Grundsätzlich gibt es zwei Herangehensweisen in diesem Forschungsgebiet: Entweder steht am Anfang eine technische Fragestellung, für die in der Natur nach Vorbildern und Lösungen gesucht wird („Top- Down-Prozess“) oder ausgehend von einer biologischen Erkenntnis werden Anwendungsmöglichkeiten für die Technik gesucht („Bottom-Up-Prozess“). Da Vinci handelte eher nach dem Top-Down-Prozess. Die Erfindung des Klettverschlusses hingegen gilt als Beispiel für einen Bottom-Up-Prozess. Dem Schweizer George de Mestral soll 1941 die Idee zu dem neuen Verschluss- Systems gekommen sein, nachdem sich sein Hund beim Spaziergang einige Kletten eingefangen hatte und Mestral sie unter dem Mikroskop untersuchte. Ein Beispiel aus jüngerer Zeit ist das „Gecko- Tape“, eine neue Hightech-Folie, die durch eine spezielle Oberflächenstruktur wie ein Klebstoff klebt, aber spurlos wieder entfernt werden kann. Dieses Tape hat sich an den Haftmechanismen von Gecko- und Käferfüßen ein Beispiel genommen. Auch die dreibeinigen Fundamente von Windkrafträdern im offenen Meer haben sich ein Vorbild an der Natur genommen, genauer gesagt am Plankton Clathrocorys teuscheri und seinen dreistrahligen Skeletten.
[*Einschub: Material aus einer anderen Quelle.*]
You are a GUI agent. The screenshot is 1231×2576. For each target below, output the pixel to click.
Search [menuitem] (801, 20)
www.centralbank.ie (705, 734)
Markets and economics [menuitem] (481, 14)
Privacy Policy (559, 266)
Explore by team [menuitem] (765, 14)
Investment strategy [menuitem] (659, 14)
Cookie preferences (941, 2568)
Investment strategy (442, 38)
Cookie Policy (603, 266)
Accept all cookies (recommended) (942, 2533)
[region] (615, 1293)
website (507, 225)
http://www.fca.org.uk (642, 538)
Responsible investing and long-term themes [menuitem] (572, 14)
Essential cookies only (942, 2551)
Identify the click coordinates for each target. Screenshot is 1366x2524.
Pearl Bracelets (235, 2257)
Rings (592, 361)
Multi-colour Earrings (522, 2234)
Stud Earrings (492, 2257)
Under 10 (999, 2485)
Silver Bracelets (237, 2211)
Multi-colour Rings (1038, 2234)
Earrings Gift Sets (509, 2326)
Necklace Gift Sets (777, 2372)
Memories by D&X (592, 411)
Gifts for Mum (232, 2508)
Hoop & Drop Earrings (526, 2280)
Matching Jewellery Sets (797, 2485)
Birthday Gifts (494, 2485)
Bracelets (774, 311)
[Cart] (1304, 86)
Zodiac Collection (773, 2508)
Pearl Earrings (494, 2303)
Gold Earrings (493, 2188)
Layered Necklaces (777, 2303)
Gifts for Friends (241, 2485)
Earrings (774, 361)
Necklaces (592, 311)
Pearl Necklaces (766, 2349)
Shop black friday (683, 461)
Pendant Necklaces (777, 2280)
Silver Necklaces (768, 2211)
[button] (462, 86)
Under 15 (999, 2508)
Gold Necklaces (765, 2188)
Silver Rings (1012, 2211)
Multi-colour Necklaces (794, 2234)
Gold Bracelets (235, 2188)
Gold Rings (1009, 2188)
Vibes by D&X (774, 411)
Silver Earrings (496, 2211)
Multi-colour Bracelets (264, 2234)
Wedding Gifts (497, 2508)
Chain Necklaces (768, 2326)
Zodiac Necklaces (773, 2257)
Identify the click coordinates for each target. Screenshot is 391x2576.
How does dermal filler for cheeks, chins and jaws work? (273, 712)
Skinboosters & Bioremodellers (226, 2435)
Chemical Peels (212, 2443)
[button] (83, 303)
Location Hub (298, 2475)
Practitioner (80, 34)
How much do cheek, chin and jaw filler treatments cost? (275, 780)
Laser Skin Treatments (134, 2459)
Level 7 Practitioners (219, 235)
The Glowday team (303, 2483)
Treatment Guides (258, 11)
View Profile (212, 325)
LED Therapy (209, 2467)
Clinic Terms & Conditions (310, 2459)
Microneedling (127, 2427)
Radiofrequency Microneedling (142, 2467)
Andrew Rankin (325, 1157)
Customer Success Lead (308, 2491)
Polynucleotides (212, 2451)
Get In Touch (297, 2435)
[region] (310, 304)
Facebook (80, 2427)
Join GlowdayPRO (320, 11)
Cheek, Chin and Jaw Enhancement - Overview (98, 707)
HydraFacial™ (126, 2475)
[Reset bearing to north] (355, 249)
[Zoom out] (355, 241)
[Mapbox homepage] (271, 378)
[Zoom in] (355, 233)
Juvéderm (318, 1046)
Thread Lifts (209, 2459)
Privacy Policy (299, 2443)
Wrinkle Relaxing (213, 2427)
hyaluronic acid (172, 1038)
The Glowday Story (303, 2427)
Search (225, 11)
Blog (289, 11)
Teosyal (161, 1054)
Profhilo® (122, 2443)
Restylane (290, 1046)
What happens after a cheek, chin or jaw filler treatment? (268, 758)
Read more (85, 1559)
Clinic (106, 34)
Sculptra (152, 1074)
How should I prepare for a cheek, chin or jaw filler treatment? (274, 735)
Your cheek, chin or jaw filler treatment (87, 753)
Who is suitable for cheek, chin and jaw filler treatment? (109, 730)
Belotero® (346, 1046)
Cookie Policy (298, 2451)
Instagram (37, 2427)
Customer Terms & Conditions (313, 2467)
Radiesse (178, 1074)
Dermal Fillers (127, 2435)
Bionik als Thema in der Schule

Mit diesen und ähnlichen Beispielen können Schülerinnen und Schüler begeistert werden, weiß Werner Nachtigall aus Erfahrung. Früher hat er viele Vorträge an Schulen gehalten und dabei auf die Ziele sowie Relevanz der Bionik hingewiesen. „Ich habe dabei eigentlich nie etwas anderes erlebt als Interesse bis Begeisterung“, erzählt der heute 81-Jährige. „Für die Einsicht der jungen Generation, dass Biologie und Technik nicht unbedingt Feinde, ja nicht einmal wesensfremd sein müssen, sind die Schulen mit ihren Lehrplänen gefordert“, so Nachtigall, „ich bin eh dafür, die Fächer zwar nicht aufzulösen, aber an den Rändern mehr zusammenzuführen.“

Ideengeber für die Zukunft

Insgesamt gibt es mehrere Teilbereiche der Bionik wie beispielsweise Werkstoffbionik, bionische Robotik oder Klima- und Energiebionik. Werner Nachtigall würde sich noch mehr Institutionen wünschen, die Forschung in diesen Gebieten vorantreiben: „Die Bionik ist noch nicht allzu lange ins Bewusstsein der Gesellschaft und der Industrie gerutscht. Ihre Nutzung im großflächigen Sinn beginnt eben erst.“ So auch im Energiesektor. „Dem technischen Prinzip der Energieerzeugung unter Abfallanhäufung und Umweltzerstörung steht das Naturprinzip der zerstörungsfreien totalen Sonnenenergienutzung gegenüber“, schreibt Nachtigall in einem Aufsatz. Erste Beispiele effektiver Nutzung umweltverträglicher Energieformen sind Fotovoltaik-Zellen, die sich am Prinzip der Fotosynthese orientieren – Lernen von der Natur, um die Probleme der Menschheit zu lösen.